TASK TO COMPLETE: Copy out the lines below word for word, but leave out the pictures.

INPUT ROWS:
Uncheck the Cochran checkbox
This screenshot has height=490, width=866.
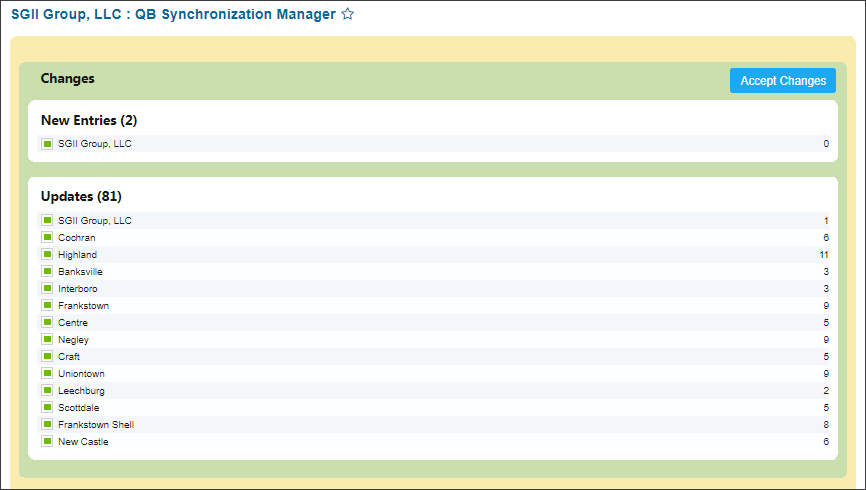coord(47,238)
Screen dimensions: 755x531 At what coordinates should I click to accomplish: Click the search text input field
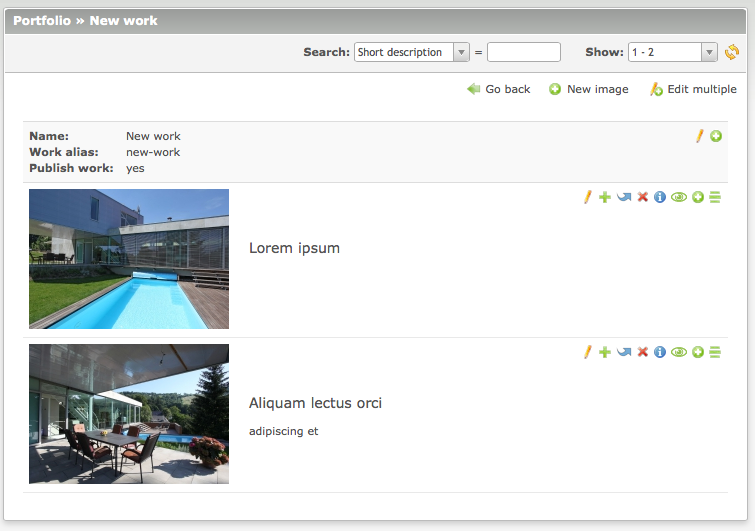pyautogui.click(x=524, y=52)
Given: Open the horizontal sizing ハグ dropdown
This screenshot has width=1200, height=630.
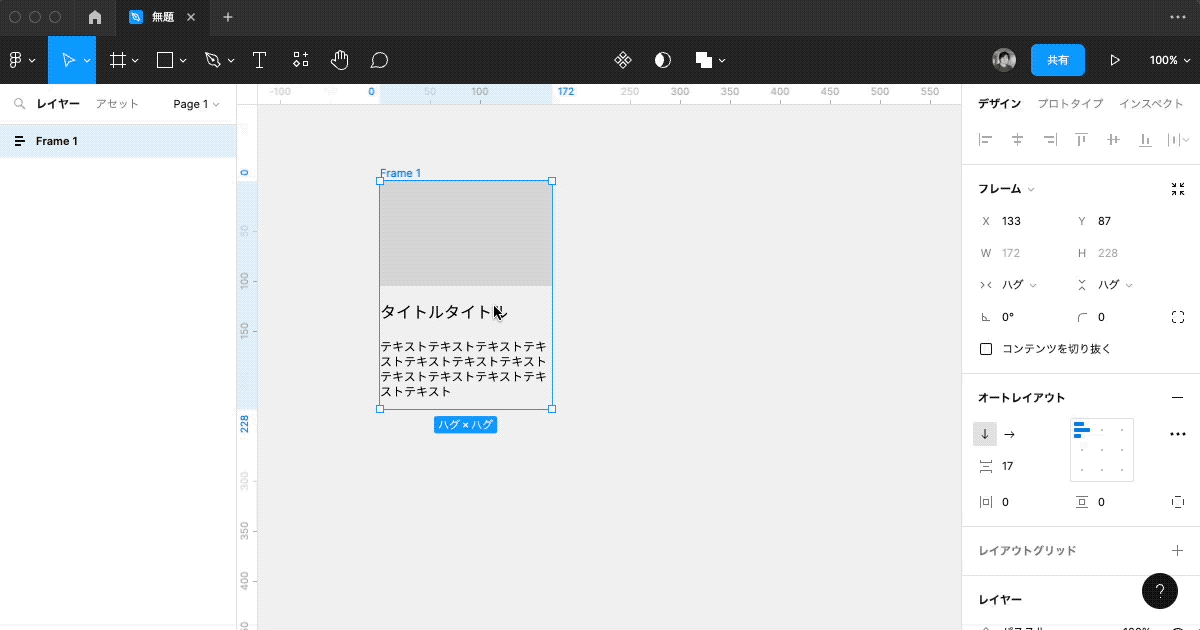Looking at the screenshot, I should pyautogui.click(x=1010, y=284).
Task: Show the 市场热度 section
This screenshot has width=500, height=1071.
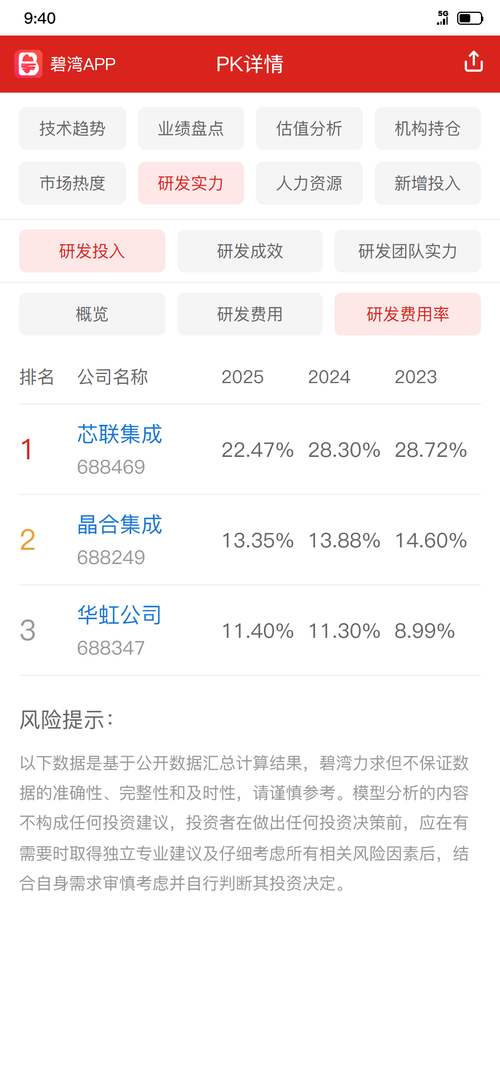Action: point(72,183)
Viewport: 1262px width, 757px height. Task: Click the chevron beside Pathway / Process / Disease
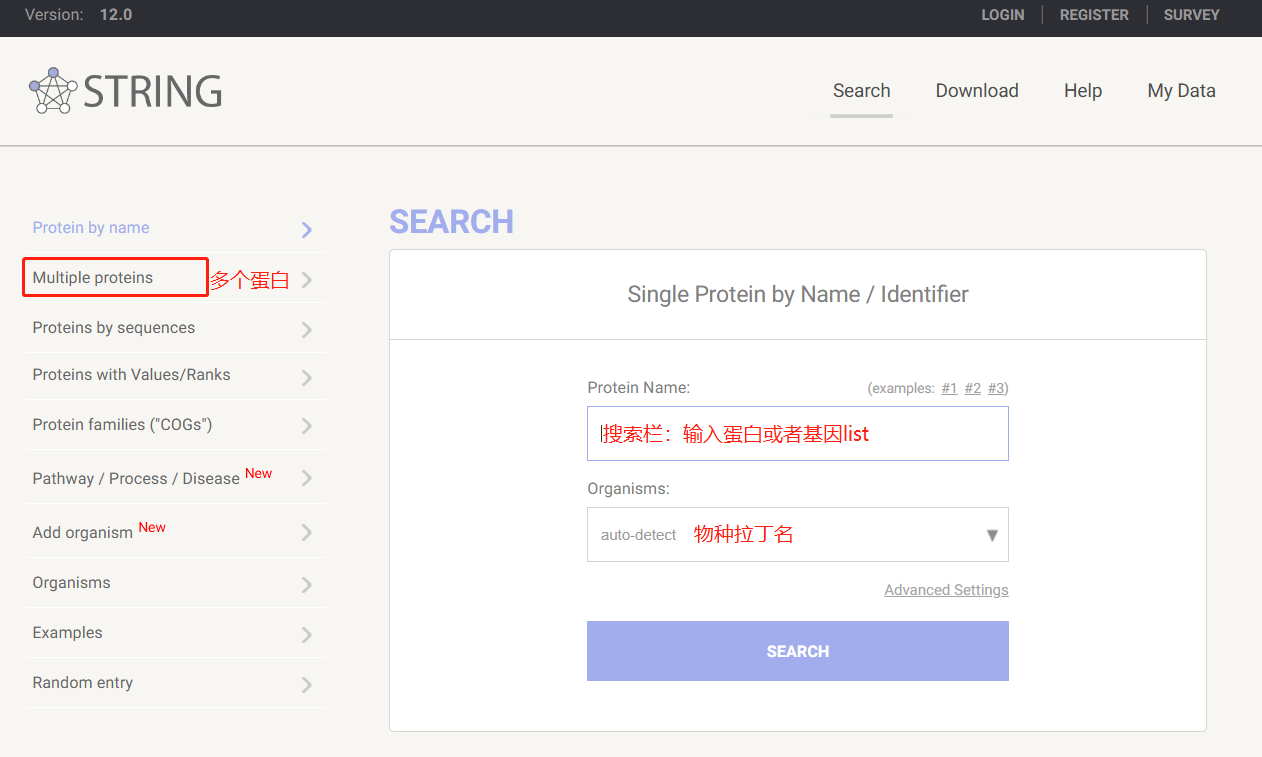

WRITTEN SOLUTION:
Uncheck the Cochran checkbox
This screenshot has height=490, width=866.
coord(47,238)
Screen dimensions: 755x531 At what coordinates should I click to accomplish: Click the search text input field
pyautogui.click(x=524, y=52)
Given: Open the horizontal sizing ハグ dropdown
This screenshot has width=1200, height=630.
Looking at the screenshot, I should pyautogui.click(x=1010, y=284).
Task: Show the 市场热度 section
This screenshot has width=500, height=1071.
Action: point(72,183)
Viewport: 1262px width, 757px height. Task: Click the chevron beside Pathway / Process / Disease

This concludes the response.